By winnowing down possible regions of the elephant genome that may contain the genes for tusklessness, the team narrowed their focus to the gene MEP1a, which codes for some aspects of teeth formation, and the X-linked gene amelogenin (AMELX), which is responsible for the biomineralization of tooth enamel and the formation of gums and cementum, a type of hard tissue that supports and anchors teeth.

In humans, deletions of AMELX and some nearby genes manifest in a condition called amelogenesis imperfecta, which results in missing or flawed enamel and cracked teeth. In addition, this disorder co-occurs with a syndrome in humans that is X-linked dominant and male lethal. What’s also interesting is that the affected women’s maxillary lateral incisors — a pair of teeth located in the upper row — are either smaller than normal or missing altogether. These incisors correspond to where tusks are located in an elephant’s mouth.

Existing research has pinpointed another gene, holocytochrome c-type synthetase (HCCS), that is connected to recessive lethality and is located next to AMELX. Scientists found out that genetically engineered mice with deletions in this approximate region can have viable male offspring if they force the expression of the HCCS gene.

Unlocking answers to environmental questions

“It’s fascinating insight into the mystery of how the elephants lost their tusks — a phenomenon that biologists have long been aware of, but that nobody has ever explained,” Pringle said. “It’s a great example of how cross-disciplinary collaborations at the nexus of ecology, evolution and data science can enable us to unlock the answers to important environmental questions.”
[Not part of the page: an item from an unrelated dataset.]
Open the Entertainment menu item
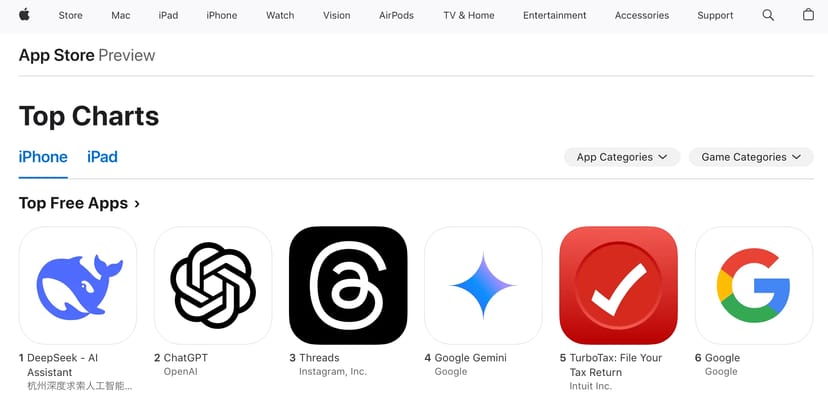Image resolution: width=828 pixels, height=408 pixels. [554, 15]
Besides the genes, there should be interesting implications to the rise of tuskless female elephants in terms of behavior and consequences to the larger environment, Long said. Pringle’s research has shown that tuskless elephants eat different plants than tusked ones, based on sequencing DNA from fecal samples through a process called DNA metabarcoding.

“Some of our preliminary data suggest that tuskless elephants consume different diets than their tusked counterparts,” Long said. “Because elephants are a keystone species, changes in what they eat can affect the entire landscape, so a high rate of tusklessness in an elephant population could very well have ecosystem-wide consequences.”
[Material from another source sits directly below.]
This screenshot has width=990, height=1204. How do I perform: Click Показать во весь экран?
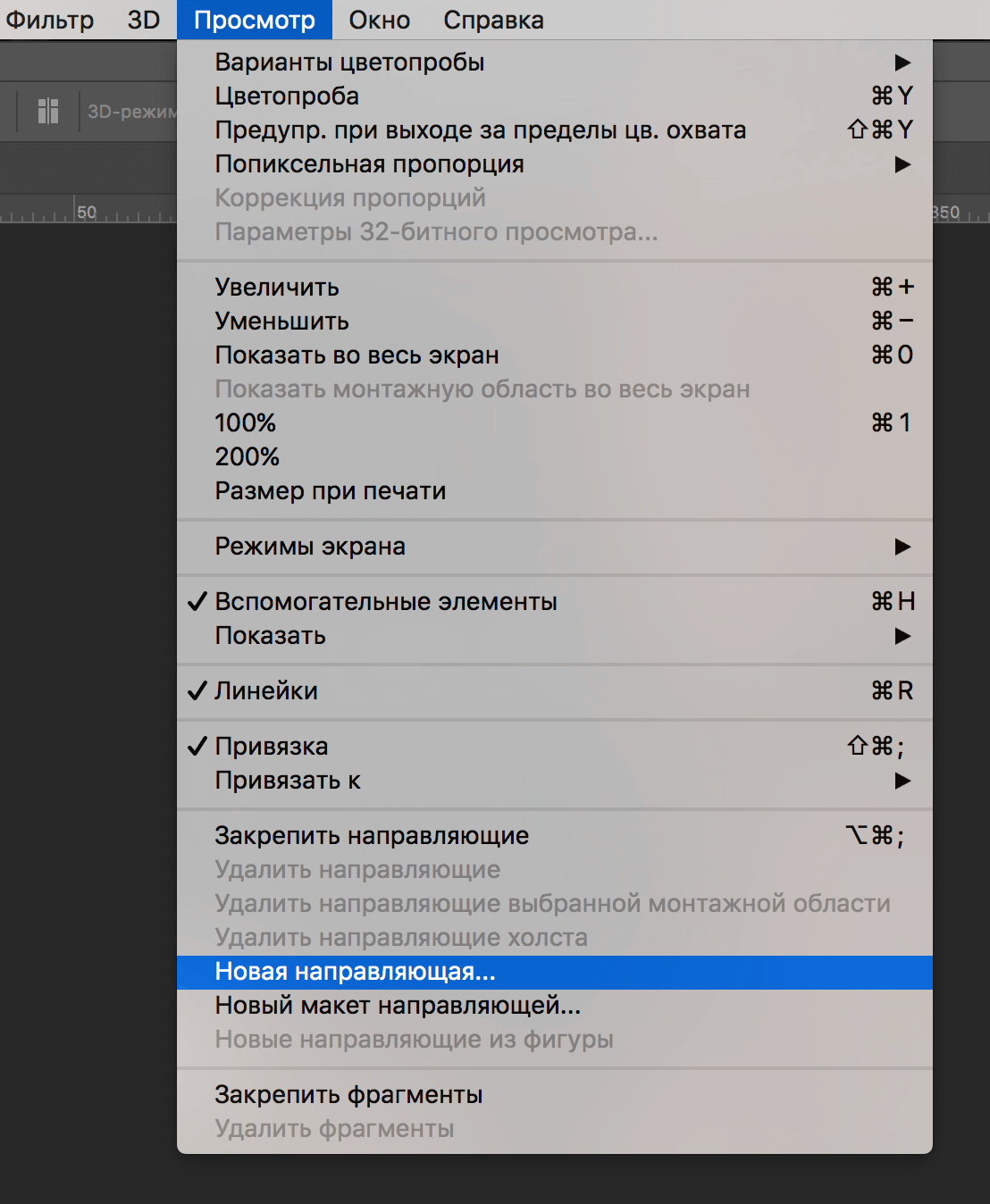357,355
While this tuskless condition appears to be proof of humans driving rapid selection in a large herbivore, the research team cautions that further study needs to be undertaken on whether these genetic traits can be found in other populations in Africa.

Meanwhile, since the end of the war in Mozambique, the elephant population in Gorongosa has been steadily increasing, and the park has become a model for wildlife restoration and a vital, important place for research, scientific collaboration and adventure. Pringle and Campbell-Staton are collaborating on a large-scale restoration project at Gorongosa that is funded through HMEI’s Biodiversity Challenge program.

“Pursuing this study was probably the greatest adventure of my life so far,” Campbell-Staton said. “I feel incredibly lucky to have been able to team up with such brilliant people from such a wide range of disciplines to study a phenomenon that has been a somewhat of a mystery for quite some time.”

The paper, “Ivory poaching and the rapid evolution of tusklessness in African elephants,” (DOI: 10.1126/science.abe7389) was published in Science Oct. 21. This research was supported by the University of California-Los Angeles; the High Meadows Environmental Institute; the National Geographic Society; the Gorongosa Project; the Crystal Springs Foundation; the Elephant Crisis Fund; Elephant Sanctuary in Tennessee; WildiZe Foundation; Oakland Zoo; Cameron Schrier Foundation; Greg Carr Foundation; and the National Science Foundation (IOS-1656642 and IOS-1656527).